BRIEF: Gather every line of the records below that contains the string "checkbox", and copy each such line in full. Case counts when matching.

╭─ SUPPLIED ENTRIES

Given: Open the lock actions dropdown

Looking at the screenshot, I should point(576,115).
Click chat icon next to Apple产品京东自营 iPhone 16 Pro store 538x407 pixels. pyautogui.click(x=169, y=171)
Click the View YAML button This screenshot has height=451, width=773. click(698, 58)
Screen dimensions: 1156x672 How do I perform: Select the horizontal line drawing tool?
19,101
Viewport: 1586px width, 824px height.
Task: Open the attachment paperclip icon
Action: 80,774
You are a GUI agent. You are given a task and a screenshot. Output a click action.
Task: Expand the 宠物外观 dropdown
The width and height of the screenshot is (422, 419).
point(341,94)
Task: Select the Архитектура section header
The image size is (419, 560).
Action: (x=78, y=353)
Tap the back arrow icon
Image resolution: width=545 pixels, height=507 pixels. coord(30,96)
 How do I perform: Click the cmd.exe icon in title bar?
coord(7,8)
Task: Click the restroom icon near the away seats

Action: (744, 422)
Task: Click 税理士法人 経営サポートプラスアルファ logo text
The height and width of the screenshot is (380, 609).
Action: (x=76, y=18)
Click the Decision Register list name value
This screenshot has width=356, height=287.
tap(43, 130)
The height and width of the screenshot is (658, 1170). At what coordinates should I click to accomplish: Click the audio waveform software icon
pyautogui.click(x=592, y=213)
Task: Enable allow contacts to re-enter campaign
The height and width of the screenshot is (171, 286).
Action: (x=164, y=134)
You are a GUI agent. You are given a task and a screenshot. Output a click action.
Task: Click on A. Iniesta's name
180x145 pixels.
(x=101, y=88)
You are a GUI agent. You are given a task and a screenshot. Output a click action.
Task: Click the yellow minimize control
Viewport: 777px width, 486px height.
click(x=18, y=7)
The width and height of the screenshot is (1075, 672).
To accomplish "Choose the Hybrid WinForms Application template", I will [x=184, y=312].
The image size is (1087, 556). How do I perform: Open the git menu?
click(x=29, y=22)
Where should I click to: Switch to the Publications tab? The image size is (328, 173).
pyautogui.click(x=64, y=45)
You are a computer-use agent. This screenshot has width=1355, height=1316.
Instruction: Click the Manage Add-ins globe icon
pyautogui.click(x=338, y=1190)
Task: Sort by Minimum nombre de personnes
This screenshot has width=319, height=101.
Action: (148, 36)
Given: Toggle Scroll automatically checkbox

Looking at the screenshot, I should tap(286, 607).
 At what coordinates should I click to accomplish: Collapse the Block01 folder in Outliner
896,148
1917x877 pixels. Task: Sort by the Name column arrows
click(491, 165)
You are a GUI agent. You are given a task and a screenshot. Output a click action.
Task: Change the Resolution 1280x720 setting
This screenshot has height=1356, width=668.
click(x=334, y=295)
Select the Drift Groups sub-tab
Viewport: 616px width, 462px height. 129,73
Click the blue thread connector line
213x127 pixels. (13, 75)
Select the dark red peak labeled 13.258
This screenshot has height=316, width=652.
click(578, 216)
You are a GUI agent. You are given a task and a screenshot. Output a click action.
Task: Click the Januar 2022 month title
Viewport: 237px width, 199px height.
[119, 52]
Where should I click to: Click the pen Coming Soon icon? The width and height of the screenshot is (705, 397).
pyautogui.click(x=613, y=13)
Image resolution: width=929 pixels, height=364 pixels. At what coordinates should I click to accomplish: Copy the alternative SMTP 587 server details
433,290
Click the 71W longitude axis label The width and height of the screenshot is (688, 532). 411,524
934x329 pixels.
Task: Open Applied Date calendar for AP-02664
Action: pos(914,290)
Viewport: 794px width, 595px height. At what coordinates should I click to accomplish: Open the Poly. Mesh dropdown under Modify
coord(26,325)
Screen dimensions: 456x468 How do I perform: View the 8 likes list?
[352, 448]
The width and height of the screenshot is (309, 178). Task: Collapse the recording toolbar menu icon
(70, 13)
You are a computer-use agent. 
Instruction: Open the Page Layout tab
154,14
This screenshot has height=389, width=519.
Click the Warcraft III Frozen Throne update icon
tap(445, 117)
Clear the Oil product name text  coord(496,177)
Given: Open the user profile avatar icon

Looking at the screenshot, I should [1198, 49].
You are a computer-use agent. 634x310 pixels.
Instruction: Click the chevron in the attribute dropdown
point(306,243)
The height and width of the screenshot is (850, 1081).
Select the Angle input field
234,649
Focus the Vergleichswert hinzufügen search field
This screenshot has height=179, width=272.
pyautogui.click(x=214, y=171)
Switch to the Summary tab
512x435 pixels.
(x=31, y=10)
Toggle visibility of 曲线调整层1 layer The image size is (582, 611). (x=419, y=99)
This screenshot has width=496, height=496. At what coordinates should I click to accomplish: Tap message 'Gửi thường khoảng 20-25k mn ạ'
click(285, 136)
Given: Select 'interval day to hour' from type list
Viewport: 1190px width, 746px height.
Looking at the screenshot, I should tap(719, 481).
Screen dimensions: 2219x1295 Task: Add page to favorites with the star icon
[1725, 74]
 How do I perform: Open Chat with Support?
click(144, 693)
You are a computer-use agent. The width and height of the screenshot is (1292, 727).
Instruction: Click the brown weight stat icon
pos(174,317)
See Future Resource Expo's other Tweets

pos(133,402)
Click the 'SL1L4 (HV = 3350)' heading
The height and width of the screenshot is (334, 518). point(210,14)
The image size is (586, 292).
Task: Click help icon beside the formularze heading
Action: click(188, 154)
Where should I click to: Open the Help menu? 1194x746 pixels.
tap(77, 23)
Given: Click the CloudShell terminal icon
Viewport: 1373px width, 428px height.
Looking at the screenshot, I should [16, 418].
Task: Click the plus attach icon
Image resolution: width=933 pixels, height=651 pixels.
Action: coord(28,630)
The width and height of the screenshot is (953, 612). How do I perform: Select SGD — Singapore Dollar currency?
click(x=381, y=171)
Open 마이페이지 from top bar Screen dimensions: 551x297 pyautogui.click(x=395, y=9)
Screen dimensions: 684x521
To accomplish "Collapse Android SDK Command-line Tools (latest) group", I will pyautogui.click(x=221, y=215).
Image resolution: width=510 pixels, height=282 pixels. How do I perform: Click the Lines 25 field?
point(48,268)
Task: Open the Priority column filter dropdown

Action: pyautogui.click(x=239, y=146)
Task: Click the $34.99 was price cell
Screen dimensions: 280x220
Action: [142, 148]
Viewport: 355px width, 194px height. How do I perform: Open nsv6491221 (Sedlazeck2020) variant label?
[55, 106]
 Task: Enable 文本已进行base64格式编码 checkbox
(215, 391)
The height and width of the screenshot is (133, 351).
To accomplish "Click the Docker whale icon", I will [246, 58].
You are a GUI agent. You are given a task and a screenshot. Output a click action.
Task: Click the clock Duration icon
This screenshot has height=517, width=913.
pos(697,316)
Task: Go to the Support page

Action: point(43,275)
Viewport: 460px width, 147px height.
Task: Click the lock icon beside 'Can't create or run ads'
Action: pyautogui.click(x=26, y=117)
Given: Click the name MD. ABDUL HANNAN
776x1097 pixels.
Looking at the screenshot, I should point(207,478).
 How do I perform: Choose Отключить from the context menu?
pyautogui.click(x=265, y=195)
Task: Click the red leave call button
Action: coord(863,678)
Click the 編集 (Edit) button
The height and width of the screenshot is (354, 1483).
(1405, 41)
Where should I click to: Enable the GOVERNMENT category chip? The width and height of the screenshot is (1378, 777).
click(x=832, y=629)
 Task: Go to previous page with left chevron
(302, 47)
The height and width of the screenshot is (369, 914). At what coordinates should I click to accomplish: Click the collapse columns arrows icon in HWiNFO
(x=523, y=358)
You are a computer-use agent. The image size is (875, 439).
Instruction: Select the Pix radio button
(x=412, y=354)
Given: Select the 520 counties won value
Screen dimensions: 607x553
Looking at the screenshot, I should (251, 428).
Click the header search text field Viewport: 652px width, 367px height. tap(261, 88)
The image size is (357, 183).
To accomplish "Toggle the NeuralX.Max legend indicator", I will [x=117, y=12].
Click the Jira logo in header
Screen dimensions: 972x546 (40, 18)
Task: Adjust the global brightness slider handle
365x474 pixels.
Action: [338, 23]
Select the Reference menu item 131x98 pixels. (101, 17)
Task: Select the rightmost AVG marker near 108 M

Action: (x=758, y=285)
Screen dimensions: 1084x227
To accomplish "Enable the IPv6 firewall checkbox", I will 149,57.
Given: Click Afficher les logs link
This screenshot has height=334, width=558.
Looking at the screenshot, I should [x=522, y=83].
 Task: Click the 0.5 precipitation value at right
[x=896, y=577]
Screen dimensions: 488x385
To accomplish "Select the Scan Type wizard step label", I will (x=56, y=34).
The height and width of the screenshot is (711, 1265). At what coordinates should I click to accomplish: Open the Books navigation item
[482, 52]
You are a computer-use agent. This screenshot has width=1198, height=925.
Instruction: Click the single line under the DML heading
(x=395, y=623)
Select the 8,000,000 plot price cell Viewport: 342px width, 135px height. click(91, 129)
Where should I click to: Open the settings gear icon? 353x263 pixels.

╰─

RESPONSE BELOW:
Given: Toggle Scroll automatically checkbox
 Task: Enable 文本已进行base64格式编码 checkbox
To accomplish "Enable the IPv6 firewall checkbox", I will 149,57.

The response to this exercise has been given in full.